Exhibit 10.6(a2)
AMENDMENT TO FIRST HORIZON NATIONAL CORPORATION
2002 MANAGEMENT INCENTIVE PLAN
(AS AMENDED AND RESTATED APRIL 19, 2005)
The 2002 Management Incentive Plan of First Horizon National Corporation (as amended and restated April 19, 2005) is hereby amended as follows:
1. Section 5.2 is hereby amended to delete such section in its entirety and to substitute in lieu thereof the following:
The Committee shall establish in writing the Performance Goals for the selected Performance Measures applicable to a Performance Period, including the Threshold Performance and Superior Performance, within 90 days of the commencement of the Performance Period and an Award for that Performance Period shall be earned, paid, vested or otherwise deliverable upon the completion of the Performance Period only if such Performance Goals are attained and the applicable employment requirement in Section 6.2(c) is satisfied.

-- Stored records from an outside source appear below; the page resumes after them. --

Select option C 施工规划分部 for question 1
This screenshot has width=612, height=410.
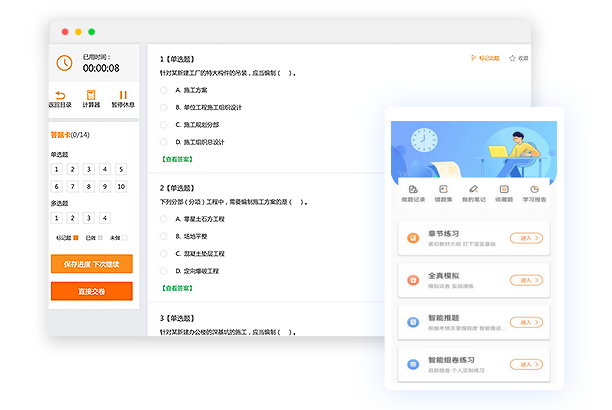164,125
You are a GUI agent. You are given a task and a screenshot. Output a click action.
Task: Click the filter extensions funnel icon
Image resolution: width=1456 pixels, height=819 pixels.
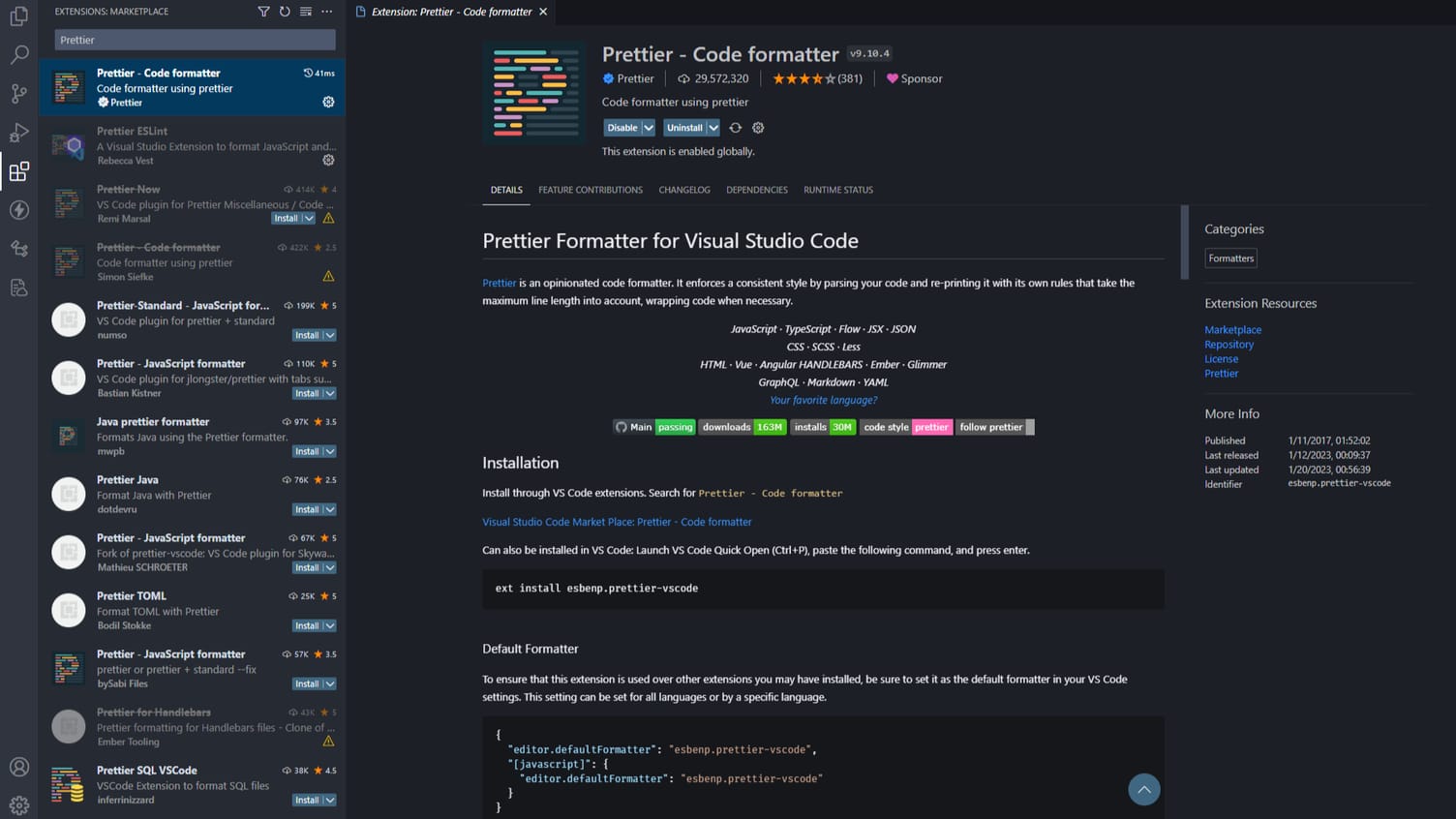[263, 12]
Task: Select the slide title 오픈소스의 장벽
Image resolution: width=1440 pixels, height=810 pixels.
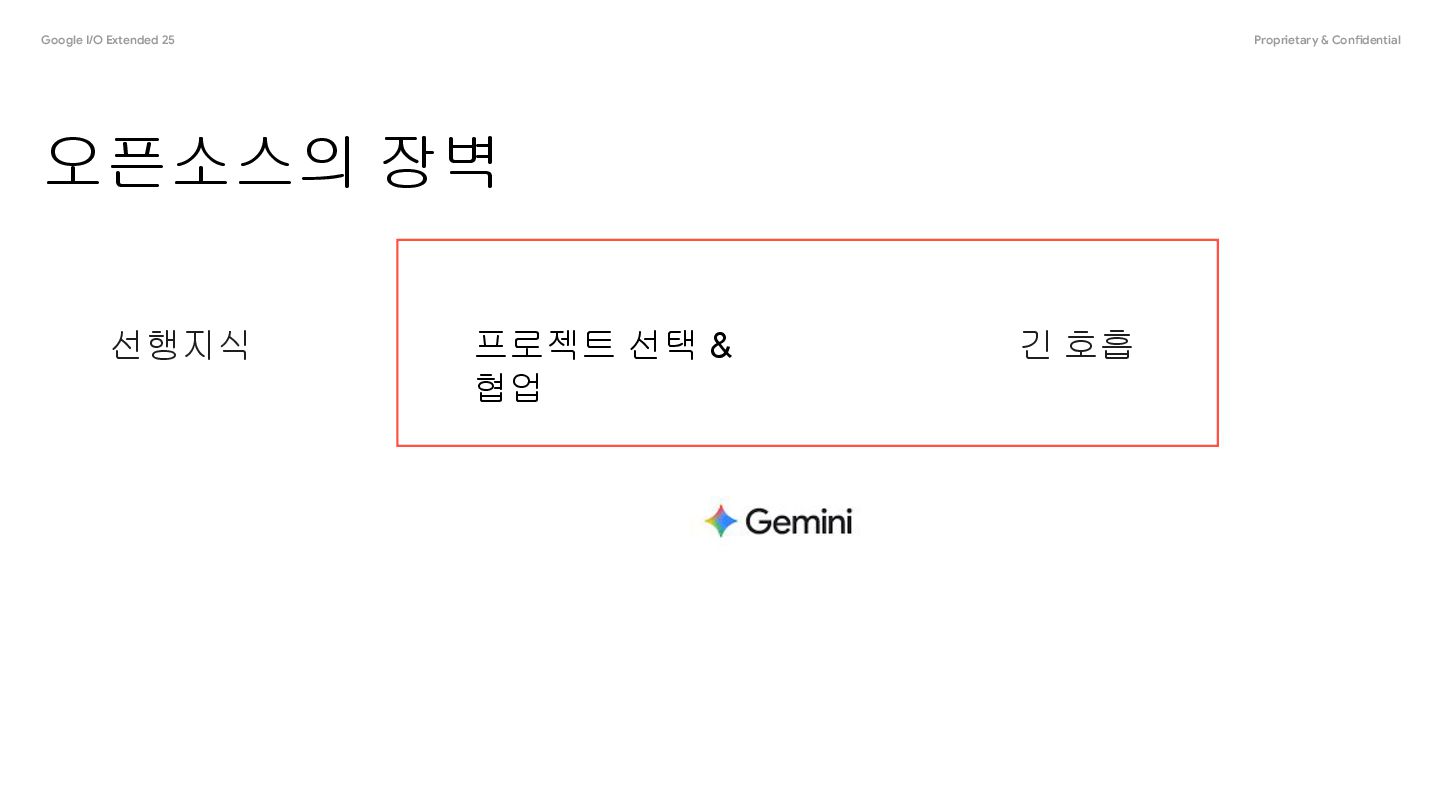Action: pyautogui.click(x=270, y=161)
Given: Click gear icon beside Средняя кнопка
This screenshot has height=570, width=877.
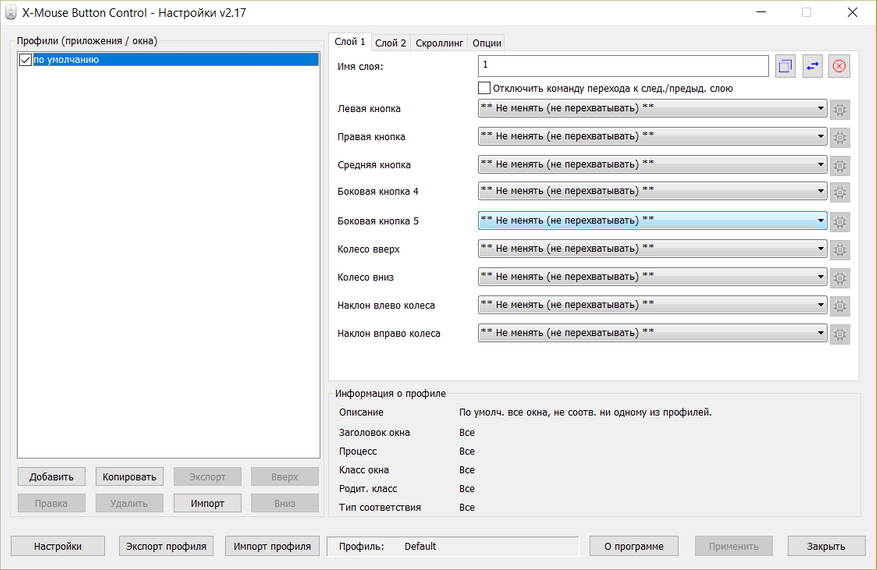Looking at the screenshot, I should [x=840, y=165].
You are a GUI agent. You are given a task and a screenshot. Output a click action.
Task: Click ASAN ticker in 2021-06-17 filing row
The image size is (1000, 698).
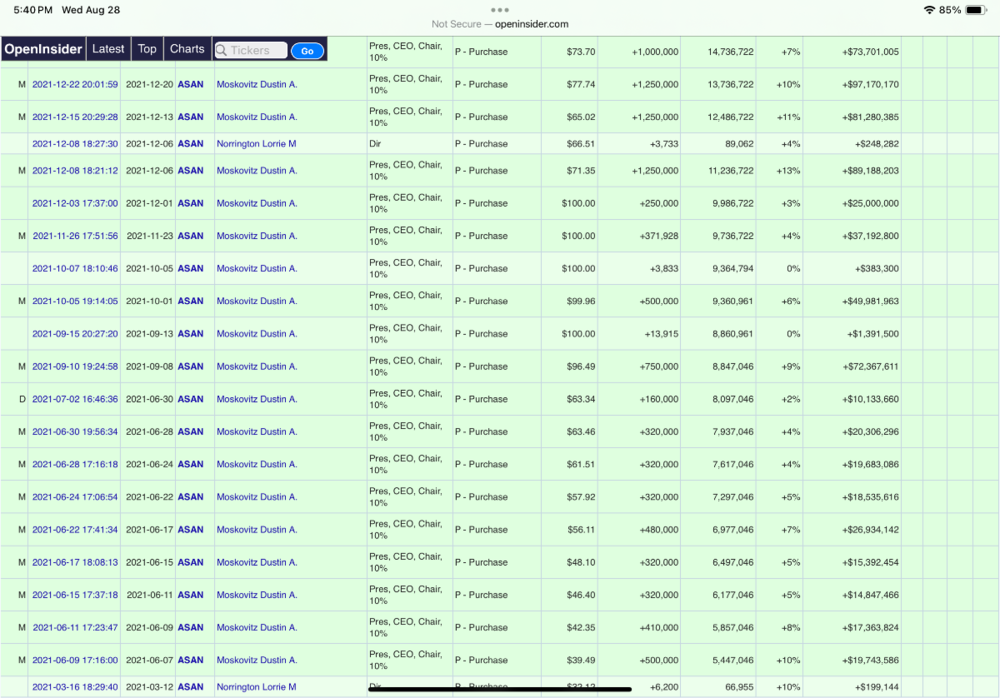click(x=191, y=562)
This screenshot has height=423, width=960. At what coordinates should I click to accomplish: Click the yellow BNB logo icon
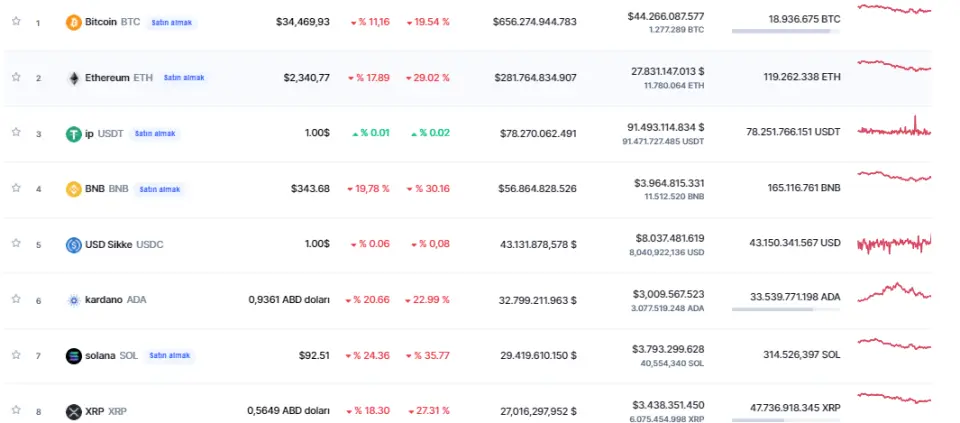tap(73, 189)
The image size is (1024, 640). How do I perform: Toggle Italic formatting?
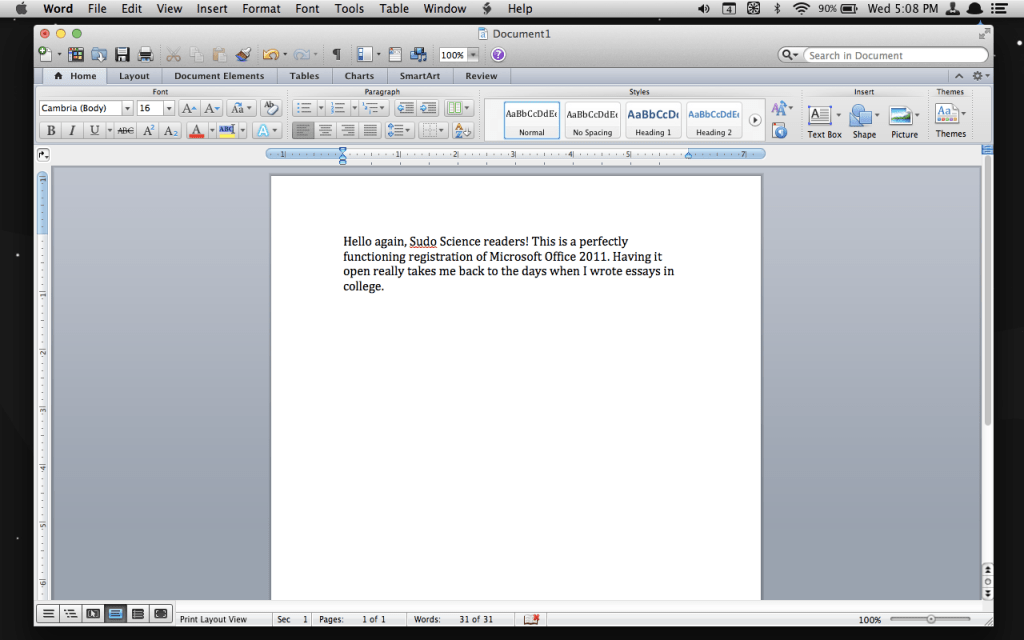click(72, 130)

2. The first sentence of Section 6.2 is hereby amended to delete such first sentence in its entirety and to substitute in lieu thereof the following:
The Committee shall have the sole and absolute authority and discretion to determine the time and manner in which Awards, if any, shall be paid under this Plan; provided, however, such discretion may not be exercisable in any manner which would cause the payment of an Award not to satisfy the requirements for a short-term deferral under Treasury Regulation §1.409A-1(b)(4).
3. Section 6.2(b) is hereby amended to delete such section in its entirety and to substitute in lieu thereof the following:
Date of Payment: Payment of Awards shall be made as soon as practicable (as determined by the Committee) following the close of the Performance Period (the “Payment Date”), but except as expressly provided herein, payment of Awards shall be made on or before the 15th day of the 3rd month following the end of the fiscal year of the Company that coincides with the end of the Performance Period. Notwithstanding the foregoing:
(i) To the extent permissible under Treasury Regulation §1.409A-1(b)(4)(ii), the Payment Date may be delayed within the discretion of the Committee on the following grounds:
(A) It is administratively impracticable to make the payment by the regular Payment Date due to unforeseeable reasons;
(B) The payment would jeopardize the Company’s ability to continue as a going concern;
(C) The payment is reasonably anticipated not to be deductible under Section 162(m) of the Code due to circumstances that a reasonable person would not have anticipated; or
(D) Such other grounds as may be from time to time permissible under the foregoing regulation;
Provided, however, any delayed payment shall be made within the period required under the foregoing regulation.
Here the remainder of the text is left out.